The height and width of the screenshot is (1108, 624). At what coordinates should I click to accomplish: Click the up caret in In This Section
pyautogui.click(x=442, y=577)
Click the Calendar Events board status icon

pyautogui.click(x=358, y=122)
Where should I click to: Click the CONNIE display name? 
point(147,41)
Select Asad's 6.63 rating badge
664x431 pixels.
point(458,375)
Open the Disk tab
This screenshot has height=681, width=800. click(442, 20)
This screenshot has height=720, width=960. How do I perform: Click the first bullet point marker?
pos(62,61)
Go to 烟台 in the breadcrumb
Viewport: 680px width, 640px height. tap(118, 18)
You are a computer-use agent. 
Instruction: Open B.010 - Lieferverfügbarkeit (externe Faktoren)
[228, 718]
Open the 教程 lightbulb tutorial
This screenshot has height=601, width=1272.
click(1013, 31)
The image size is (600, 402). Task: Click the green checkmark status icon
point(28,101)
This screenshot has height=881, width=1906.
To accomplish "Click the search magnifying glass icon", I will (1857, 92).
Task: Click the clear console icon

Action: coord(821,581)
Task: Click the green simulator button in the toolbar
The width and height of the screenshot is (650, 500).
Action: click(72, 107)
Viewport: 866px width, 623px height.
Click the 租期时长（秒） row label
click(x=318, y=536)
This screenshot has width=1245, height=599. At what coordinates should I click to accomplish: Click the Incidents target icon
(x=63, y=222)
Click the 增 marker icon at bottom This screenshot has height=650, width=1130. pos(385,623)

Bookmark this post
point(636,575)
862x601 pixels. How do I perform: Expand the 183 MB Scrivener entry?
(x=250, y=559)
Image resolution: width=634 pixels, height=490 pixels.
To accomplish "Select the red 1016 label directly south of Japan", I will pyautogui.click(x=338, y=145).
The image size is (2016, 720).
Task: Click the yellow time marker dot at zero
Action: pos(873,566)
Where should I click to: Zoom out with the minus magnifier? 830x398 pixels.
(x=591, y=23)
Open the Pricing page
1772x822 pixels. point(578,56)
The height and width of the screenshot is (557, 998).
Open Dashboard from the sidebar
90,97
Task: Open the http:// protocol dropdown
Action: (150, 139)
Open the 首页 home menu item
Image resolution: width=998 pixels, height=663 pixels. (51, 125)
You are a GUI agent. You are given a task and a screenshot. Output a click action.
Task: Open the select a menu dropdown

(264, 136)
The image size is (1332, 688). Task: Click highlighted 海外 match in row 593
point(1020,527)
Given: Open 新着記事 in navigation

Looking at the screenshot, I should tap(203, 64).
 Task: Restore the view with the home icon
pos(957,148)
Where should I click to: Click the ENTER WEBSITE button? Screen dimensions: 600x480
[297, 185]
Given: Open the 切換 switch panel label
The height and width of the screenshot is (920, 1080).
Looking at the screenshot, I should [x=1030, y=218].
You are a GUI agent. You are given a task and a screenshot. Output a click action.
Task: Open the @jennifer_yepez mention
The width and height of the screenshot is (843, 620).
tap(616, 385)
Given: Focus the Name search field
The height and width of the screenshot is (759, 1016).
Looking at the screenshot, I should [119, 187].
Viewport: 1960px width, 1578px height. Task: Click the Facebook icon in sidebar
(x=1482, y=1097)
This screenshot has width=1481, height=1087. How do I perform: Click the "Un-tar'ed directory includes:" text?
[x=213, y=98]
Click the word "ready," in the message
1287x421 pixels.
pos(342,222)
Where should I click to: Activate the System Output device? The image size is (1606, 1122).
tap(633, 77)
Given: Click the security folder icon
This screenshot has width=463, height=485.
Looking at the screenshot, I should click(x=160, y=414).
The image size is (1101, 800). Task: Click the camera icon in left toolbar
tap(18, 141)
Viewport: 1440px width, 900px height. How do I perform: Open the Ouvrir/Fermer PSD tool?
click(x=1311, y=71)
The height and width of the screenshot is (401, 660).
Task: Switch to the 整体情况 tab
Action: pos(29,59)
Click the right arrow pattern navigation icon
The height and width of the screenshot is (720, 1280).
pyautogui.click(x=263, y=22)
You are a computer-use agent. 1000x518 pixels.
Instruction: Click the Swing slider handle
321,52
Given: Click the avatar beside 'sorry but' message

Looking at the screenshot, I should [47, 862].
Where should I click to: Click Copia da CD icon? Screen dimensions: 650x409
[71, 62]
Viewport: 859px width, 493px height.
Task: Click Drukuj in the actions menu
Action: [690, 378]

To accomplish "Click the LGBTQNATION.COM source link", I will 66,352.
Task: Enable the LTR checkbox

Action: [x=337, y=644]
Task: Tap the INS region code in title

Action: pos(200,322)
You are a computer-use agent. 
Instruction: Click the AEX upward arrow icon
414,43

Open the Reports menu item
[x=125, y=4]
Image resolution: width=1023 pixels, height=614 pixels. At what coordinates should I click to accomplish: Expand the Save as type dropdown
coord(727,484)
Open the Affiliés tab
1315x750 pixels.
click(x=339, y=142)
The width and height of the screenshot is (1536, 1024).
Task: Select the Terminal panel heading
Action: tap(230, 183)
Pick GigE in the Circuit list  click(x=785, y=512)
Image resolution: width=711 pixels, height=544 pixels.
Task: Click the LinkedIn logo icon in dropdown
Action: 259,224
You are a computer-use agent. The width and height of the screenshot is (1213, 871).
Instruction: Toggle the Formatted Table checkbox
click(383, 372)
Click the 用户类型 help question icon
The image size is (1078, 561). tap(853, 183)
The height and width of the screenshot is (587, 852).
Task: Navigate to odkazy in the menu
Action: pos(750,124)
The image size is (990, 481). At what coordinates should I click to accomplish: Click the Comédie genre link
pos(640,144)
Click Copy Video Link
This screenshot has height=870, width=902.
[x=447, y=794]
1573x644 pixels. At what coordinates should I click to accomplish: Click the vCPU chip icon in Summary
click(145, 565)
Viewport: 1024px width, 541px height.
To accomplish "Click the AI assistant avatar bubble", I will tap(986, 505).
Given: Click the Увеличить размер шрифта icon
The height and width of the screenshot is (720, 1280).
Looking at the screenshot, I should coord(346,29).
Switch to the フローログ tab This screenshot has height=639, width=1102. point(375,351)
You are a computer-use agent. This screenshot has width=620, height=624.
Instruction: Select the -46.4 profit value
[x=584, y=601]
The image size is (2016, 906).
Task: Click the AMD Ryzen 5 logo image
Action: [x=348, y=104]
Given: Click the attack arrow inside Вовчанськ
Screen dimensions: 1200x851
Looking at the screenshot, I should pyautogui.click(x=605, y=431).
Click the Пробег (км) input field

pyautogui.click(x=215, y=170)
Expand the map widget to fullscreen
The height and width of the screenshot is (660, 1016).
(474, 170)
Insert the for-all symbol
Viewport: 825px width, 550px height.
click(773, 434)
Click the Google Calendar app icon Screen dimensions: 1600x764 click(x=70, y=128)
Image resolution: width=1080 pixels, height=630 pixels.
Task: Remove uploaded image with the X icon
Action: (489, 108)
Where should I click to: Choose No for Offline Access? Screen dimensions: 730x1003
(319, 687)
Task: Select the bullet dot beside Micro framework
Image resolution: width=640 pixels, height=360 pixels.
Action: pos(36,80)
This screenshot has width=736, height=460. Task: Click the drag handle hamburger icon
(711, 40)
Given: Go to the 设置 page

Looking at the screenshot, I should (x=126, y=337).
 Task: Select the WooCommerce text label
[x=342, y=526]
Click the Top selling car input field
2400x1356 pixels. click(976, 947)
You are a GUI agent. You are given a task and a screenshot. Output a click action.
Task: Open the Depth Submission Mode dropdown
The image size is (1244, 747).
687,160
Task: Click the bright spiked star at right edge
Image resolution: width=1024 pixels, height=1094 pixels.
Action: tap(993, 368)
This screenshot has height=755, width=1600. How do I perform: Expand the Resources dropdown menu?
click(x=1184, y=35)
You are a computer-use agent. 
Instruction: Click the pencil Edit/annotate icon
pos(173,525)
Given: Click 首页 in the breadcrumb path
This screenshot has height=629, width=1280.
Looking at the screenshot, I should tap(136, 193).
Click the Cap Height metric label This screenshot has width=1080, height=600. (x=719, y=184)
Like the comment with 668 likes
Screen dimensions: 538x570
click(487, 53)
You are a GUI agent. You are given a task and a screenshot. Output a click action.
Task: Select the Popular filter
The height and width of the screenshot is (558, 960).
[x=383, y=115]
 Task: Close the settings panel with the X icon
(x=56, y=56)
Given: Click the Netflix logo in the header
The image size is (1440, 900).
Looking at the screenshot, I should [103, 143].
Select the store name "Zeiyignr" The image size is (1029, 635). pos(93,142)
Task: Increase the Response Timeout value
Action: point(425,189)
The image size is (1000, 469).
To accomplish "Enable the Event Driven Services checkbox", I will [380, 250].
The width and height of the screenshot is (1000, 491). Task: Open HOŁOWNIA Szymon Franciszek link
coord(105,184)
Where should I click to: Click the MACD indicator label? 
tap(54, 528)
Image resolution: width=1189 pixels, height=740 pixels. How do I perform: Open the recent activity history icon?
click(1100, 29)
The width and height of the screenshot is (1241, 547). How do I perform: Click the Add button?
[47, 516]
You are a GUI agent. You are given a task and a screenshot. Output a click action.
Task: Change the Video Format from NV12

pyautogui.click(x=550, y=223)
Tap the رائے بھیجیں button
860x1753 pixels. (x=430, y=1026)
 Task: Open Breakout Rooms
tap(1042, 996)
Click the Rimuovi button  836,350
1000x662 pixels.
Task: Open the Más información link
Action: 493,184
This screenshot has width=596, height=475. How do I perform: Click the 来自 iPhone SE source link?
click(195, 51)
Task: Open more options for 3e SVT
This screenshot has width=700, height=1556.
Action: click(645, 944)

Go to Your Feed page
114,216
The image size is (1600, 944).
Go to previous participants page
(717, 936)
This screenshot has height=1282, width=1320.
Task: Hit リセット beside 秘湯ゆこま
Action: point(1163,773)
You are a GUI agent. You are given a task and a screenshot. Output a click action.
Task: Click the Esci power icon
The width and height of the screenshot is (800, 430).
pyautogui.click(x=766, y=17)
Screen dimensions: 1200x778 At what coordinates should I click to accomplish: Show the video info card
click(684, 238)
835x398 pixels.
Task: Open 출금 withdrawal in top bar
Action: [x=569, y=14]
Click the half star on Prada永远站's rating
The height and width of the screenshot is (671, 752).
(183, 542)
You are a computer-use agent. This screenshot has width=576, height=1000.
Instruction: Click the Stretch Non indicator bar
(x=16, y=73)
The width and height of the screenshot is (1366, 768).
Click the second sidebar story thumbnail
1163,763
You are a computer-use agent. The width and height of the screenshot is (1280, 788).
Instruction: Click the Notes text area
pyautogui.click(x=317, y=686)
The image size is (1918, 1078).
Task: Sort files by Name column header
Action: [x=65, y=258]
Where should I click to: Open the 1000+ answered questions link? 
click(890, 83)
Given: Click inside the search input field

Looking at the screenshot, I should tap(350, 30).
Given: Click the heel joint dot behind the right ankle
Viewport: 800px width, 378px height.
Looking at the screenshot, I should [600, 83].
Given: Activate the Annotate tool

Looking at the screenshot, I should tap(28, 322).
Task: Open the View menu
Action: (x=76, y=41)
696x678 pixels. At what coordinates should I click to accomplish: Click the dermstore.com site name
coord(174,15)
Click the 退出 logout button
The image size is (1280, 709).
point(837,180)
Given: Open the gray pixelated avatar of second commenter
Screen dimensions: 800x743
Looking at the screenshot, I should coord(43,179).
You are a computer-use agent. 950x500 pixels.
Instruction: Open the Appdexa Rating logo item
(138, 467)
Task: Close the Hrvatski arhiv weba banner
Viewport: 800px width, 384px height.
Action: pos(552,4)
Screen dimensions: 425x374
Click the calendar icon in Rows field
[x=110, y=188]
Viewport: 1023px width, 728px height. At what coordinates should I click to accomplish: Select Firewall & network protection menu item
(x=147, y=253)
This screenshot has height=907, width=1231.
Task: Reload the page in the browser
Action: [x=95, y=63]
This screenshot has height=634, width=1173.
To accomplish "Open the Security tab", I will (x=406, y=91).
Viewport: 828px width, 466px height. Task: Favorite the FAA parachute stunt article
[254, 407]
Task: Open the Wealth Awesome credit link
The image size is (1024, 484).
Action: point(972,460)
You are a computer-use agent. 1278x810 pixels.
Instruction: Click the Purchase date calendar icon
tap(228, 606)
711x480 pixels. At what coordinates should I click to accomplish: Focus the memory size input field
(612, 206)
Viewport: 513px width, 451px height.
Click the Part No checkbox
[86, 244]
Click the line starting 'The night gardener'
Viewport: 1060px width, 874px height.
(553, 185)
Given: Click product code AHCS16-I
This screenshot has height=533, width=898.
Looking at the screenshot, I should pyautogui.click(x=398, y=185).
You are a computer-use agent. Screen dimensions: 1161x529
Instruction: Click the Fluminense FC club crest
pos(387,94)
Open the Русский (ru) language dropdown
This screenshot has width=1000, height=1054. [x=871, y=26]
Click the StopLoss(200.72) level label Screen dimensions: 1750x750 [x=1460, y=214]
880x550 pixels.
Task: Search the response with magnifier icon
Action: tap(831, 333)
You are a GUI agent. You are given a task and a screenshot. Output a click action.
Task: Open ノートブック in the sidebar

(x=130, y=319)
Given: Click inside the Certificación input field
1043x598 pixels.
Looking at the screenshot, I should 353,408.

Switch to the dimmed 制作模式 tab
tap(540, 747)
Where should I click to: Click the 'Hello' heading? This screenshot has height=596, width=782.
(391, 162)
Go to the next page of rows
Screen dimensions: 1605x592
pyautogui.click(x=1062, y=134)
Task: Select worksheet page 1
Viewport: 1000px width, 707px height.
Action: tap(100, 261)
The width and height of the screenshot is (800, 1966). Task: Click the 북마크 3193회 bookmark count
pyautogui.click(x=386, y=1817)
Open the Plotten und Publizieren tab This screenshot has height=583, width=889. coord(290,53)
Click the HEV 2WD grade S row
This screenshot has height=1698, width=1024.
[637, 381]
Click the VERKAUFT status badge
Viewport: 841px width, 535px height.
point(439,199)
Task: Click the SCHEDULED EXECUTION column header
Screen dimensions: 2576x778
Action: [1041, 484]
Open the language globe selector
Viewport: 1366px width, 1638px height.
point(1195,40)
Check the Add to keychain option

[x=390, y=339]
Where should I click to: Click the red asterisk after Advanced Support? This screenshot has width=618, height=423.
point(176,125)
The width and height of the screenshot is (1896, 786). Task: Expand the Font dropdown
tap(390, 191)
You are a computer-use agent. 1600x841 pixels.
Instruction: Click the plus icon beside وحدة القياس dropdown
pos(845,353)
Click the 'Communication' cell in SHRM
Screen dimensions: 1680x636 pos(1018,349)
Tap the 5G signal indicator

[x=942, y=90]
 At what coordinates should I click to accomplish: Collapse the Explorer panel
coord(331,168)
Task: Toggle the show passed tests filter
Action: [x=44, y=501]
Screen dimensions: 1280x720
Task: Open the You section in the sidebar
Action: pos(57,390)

┄┄┄┄┄┄┄┄┄┄

- [Exercise requirements]: Find the word "computer" in the records. Copy every line it appears in.

- [Answer space]:
You are a computer-use agent. 
You are a computer-use agent. 1000x518 pixels.
You are a computer-use agent. 
You are a computer-use agent. The width and height of the screenshot is (1213, 871).
You are a computer-use agent. This screenshot has width=620, height=624.
You are a computer-use agent. 
You are a computer-use agent. This screenshot has width=576, height=1000.
You are a computer-use agent. The width and height of the screenshot is (1280, 788).
You are a computer-use agent. 950x500 pixels.
You are a computer-use agent. 1278x810 pixels.
You are a computer-use agent. Screen dimensions: 1161x529
You are a computer-use agent. 1600x841 pixels.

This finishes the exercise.